As for the T'Loth, the ultimate ACTA blunt instrument: granted that ramming with a lumbering ship is difficult (you need to boresight the enemy at close range, then make two good CQ rolls), the ambition of any T'Loth captain is to score a double whammy against an enemy of Battle level or better. Ram it, then if there's anything left after 37D SAP TD, board it. The T'Rann loses the plasma gun and all the troops in exchange for six more Frazi flights - fine if you can find a use for the fighters and get a couple of good "Scramble Scramble" rolls, but now it's the one which doesn't dare slow down for fear of being boarded.

The Narn need to learn how to build ships.

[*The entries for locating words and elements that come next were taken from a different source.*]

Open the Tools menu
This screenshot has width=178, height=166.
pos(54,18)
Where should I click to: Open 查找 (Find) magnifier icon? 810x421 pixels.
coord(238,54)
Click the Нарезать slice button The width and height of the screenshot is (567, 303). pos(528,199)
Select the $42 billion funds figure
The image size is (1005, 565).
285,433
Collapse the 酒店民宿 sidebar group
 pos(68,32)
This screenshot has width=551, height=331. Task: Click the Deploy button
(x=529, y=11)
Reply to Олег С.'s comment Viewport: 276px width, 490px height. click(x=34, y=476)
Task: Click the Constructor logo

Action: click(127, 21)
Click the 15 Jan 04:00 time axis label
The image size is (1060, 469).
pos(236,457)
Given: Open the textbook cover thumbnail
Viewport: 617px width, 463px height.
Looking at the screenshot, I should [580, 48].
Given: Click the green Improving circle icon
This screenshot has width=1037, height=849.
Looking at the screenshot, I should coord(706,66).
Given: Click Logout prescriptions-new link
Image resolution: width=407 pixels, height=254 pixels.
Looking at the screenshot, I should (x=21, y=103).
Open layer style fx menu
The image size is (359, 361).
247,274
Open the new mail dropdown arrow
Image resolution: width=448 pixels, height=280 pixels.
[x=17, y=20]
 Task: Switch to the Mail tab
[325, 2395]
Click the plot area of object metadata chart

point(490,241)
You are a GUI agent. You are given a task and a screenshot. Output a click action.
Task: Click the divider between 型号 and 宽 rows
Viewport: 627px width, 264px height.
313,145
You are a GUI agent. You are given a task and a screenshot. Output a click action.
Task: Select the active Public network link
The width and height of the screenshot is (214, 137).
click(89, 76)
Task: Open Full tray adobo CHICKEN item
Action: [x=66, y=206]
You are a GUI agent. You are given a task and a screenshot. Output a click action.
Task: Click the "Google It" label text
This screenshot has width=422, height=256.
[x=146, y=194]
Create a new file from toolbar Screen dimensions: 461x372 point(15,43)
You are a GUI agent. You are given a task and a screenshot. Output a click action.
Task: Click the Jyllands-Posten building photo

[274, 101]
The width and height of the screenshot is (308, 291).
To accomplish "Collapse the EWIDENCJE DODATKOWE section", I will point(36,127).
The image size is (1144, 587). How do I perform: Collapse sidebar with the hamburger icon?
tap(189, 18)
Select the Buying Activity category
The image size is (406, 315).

They have a carrier with no "Fleet Carrier" trait and an escort destroyer with no "Escort" trait. At least they did remember to give the "Scout" trait to their scout ship. :lol:
 
AdrianH said:
an escort destroyer with no "Escort" trait
They nicked that idea from the Centauri (Sulust) no doubt. It is a destroyer of escorts, not a destroyer that also escorts ;)
 
AdrianH said:
Those are special situations, although they'd probably work in ACTA.

The first is easy. The Vorchans need to be within 12" to attack the freighters; the G'Quan needs to be between the freighters and the Vorchans to declare "Manoeuvre To Shield Them". That could very well put it within 8" of the nearest Vorchan.

The second involves a G'Quan (or more likely a G'Lan, given its off-bore beam and desire to fight at short range) exiting hyperspace right next to the Primus. Given some luck with the jump point scatter dice, a high CQ, or a rigged dice roll for plot purposes, the Narn ship can do that.

As for the T'Loth, the ultimate ACTA blunt instrument: granted that ramming with a lumbering ship is difficult (you need to boresight the enemy at close range, then make two good CQ rolls), the ambition of any T'Loth captain is to score a double whammy against an enemy of Battle level or better. Ram it, then if there's anything left after 37D SAP TD, board it. The T'Rann loses the plasma gun and all the troops in exchange for six more Frazi flights - fine if you can find a use for the fighters and get a couple of good "Scramble Scramble" rolls, but now it's the one which doesn't dare slow down for fear of being boarded.

The Narn need to learn how to build ships. They have a carrier with no "Fleet Carrier" trait and an escort destroyer with no "Escort" trait. At least they did remember to give the "Scout" trait to their scout ship. :lol:
I had a Centauri colony rammed by a T'Loth once, 2 were heading towards to board it, poured my fire into them only to cripple one. Very messy
 
Democratus said:
2) Use the optional redundancy rule
3) Use an optional beam rule

That's way too much trouble to go through just to make an inferior ship competative. :shock:

Is it really too much trouble to add 2 small boxes to your ship data sheet and learn 1 more new rule?

Democratus said:
Most tournaments I've seen/read max out at 5 pts. Battle

I don't really care how big a tournament game gets. We play 5 point war because its fun and we get to play with all our toys that way.